Gehm Hoff comparou os números do programa realizado em São Paulo com os gastos gerados por determinações judiciais no estado. Segundo ele, em 2008, o programa gastou R$ 1,125 bilhão para atender 450 mil pessoas, enquanto o dispêndio com determinações judiciais foi de R$ 350 milhões para atender 33 mil pessoas. Isso significa que o custo médio no programa por paciente gira em torno de R$ 2.500,00 por ano, enquanto o gasto gerado por decisões judiciais é de R$ 10.600,00 por paciente/ano.
Uso racional de medicamentos
Representante da Universidade Federal do Rio Grande do Sul e do Hospital de Clínicas de Porto Alegre, Paulo Dornelles Picon propôs a construção de uma nova forma de avaliação criteriosa de medicamentos e tratamentos, com a criação de centros de medicinas regionais que aplicariam a chamada “medicina baseada em evidência”.

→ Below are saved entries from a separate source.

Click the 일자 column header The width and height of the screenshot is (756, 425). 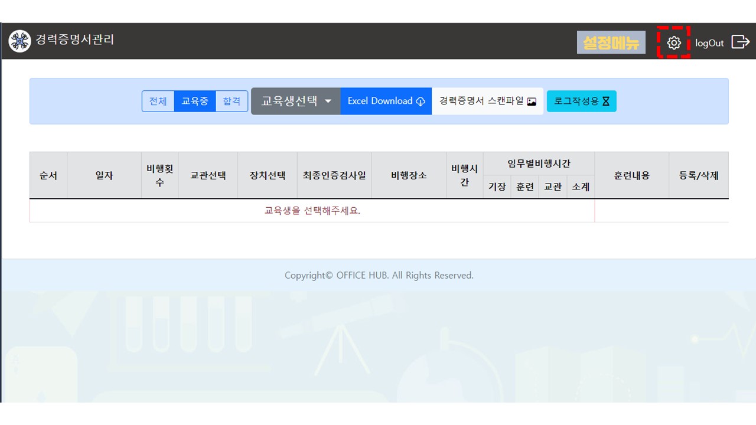tap(104, 175)
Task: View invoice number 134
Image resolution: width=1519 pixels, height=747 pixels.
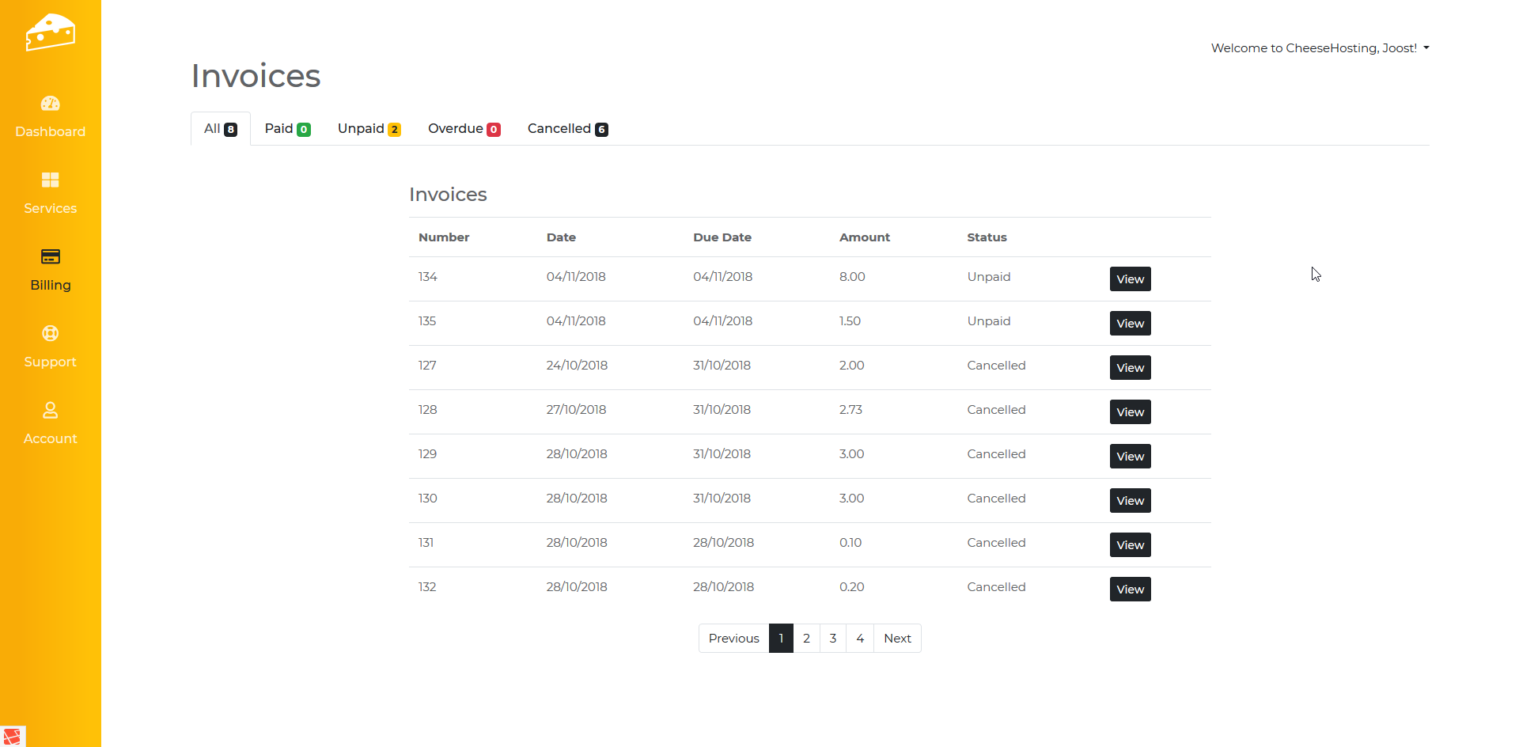Action: tap(1130, 279)
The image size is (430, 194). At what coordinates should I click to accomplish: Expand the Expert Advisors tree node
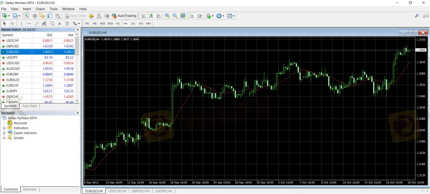coord(4,133)
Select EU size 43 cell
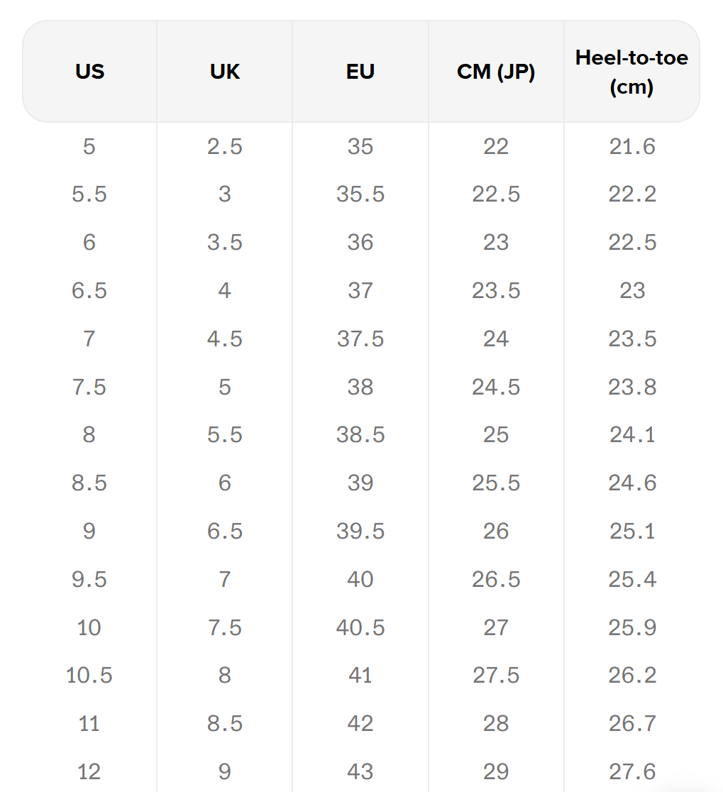723x792 pixels. tap(360, 771)
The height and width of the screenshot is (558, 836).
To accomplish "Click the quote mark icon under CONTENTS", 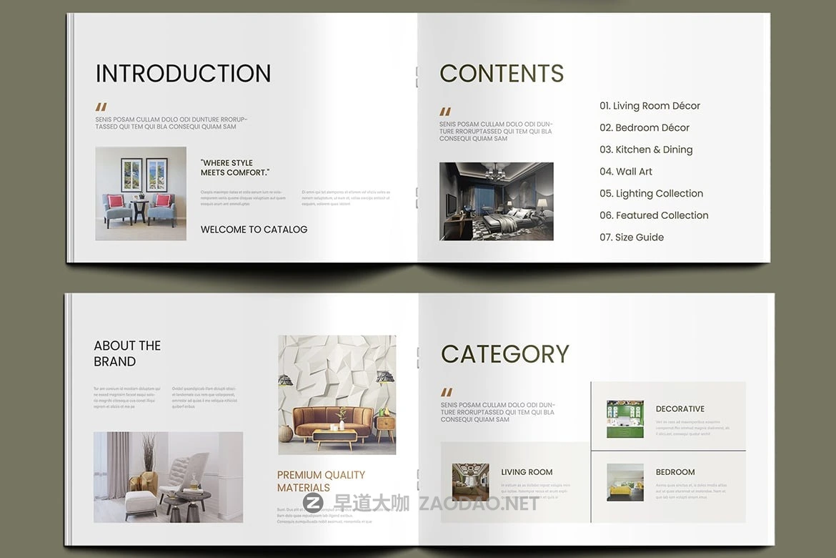I will click(445, 112).
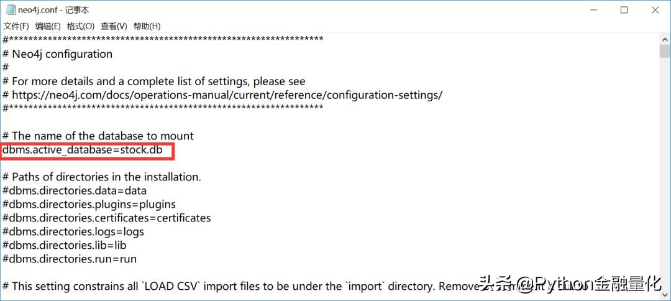The image size is (671, 301).
Task: Click the Notepad icon in title bar
Action: click(x=10, y=10)

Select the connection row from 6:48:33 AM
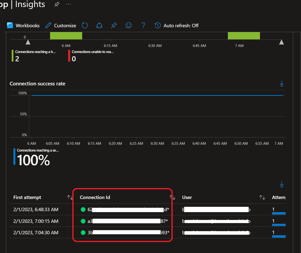pyautogui.click(x=36, y=209)
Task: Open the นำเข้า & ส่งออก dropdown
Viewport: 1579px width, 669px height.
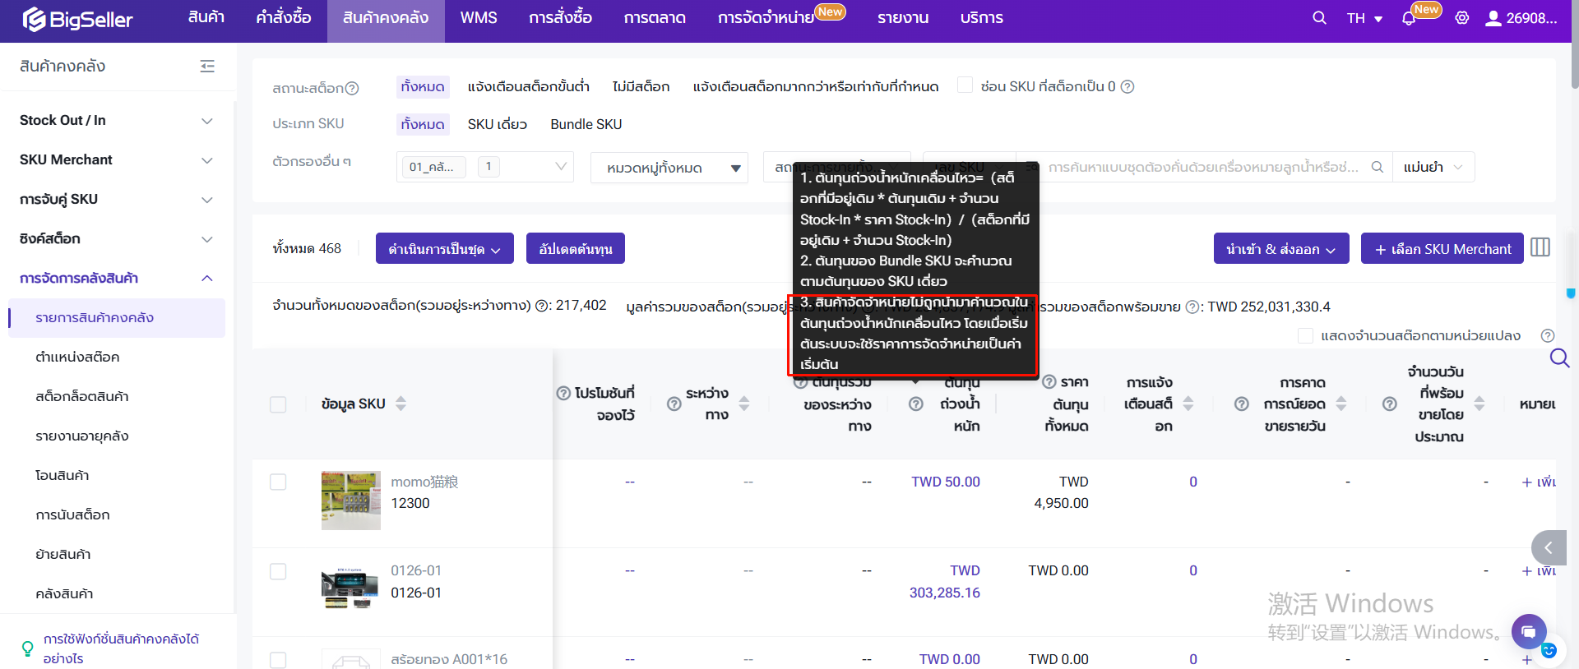Action: [1280, 248]
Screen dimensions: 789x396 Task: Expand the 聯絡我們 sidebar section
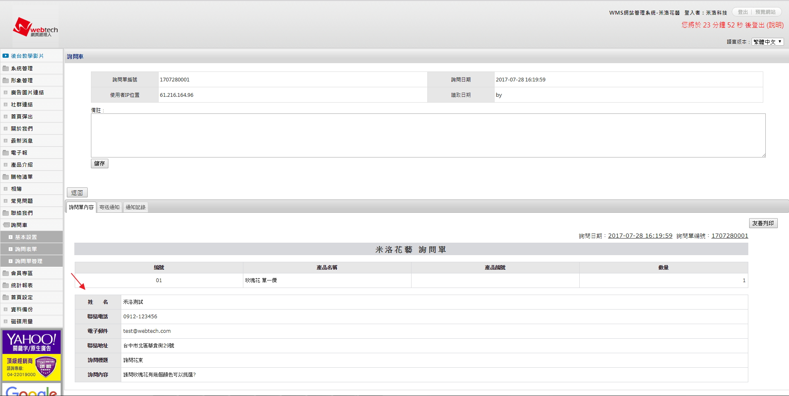22,213
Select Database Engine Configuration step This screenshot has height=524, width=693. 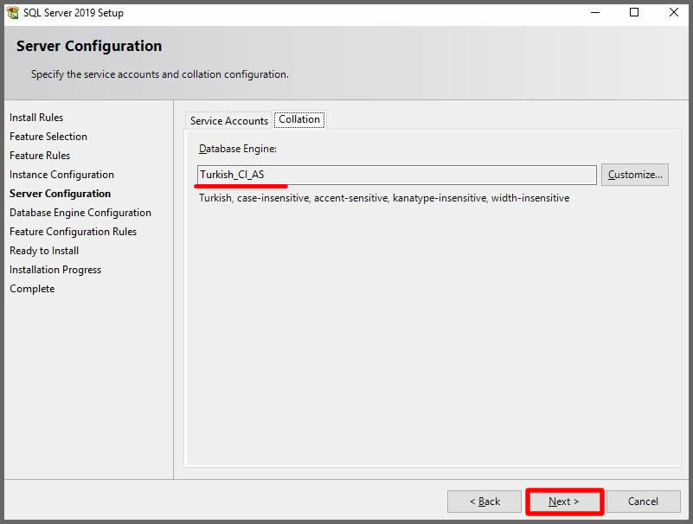point(80,213)
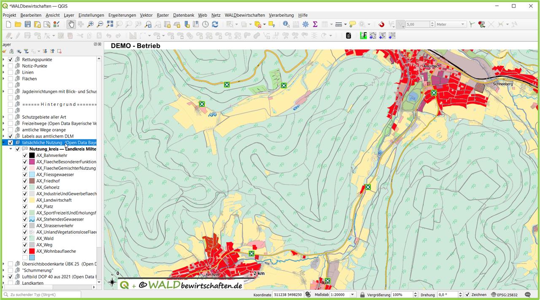Click the Zoom In magnifier tool

pyautogui.click(x=90, y=24)
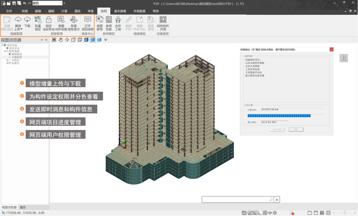Select the pan hand tool

(60, 40)
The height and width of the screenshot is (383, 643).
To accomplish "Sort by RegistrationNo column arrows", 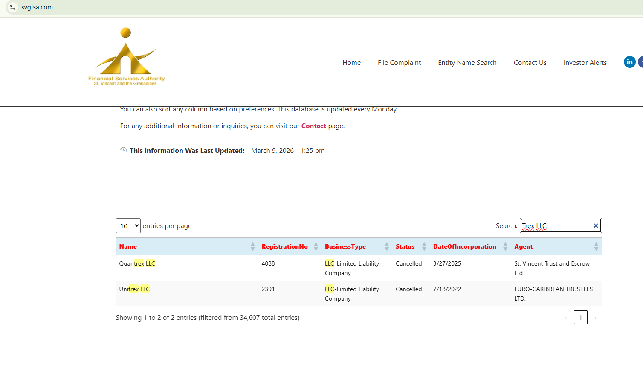I will coord(316,246).
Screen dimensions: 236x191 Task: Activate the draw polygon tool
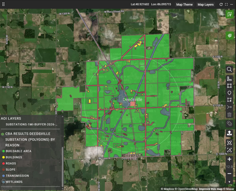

Esses centros, a exemplo do que já vem sendo implantado no Rio Grande do Sul, funcionariam com a presença de um fórum deliberativo composto pelas várias instâncias representativas da sociedade civil organizada, dos usuários, do governo, das áreas da Justiça, entre outros. “É uma proposta inovadora, que talvez possa dirimir questões que estão na Justiça, a incorporação de tratamentos médicos e a qualificação e a assistência (aos usuários do SUS)”, afirmou.
Picon também falou da importância da medicina baseada em protocolos clínicos e da necessidade de que magistrados tenham conhecimento desses protocolos. Ele citou trabalho realizado entre a comunidade científica e o Tribunal de Justiça do Rio Grande do sul exatamente no sentido de levar essas informações aos juízes do estado.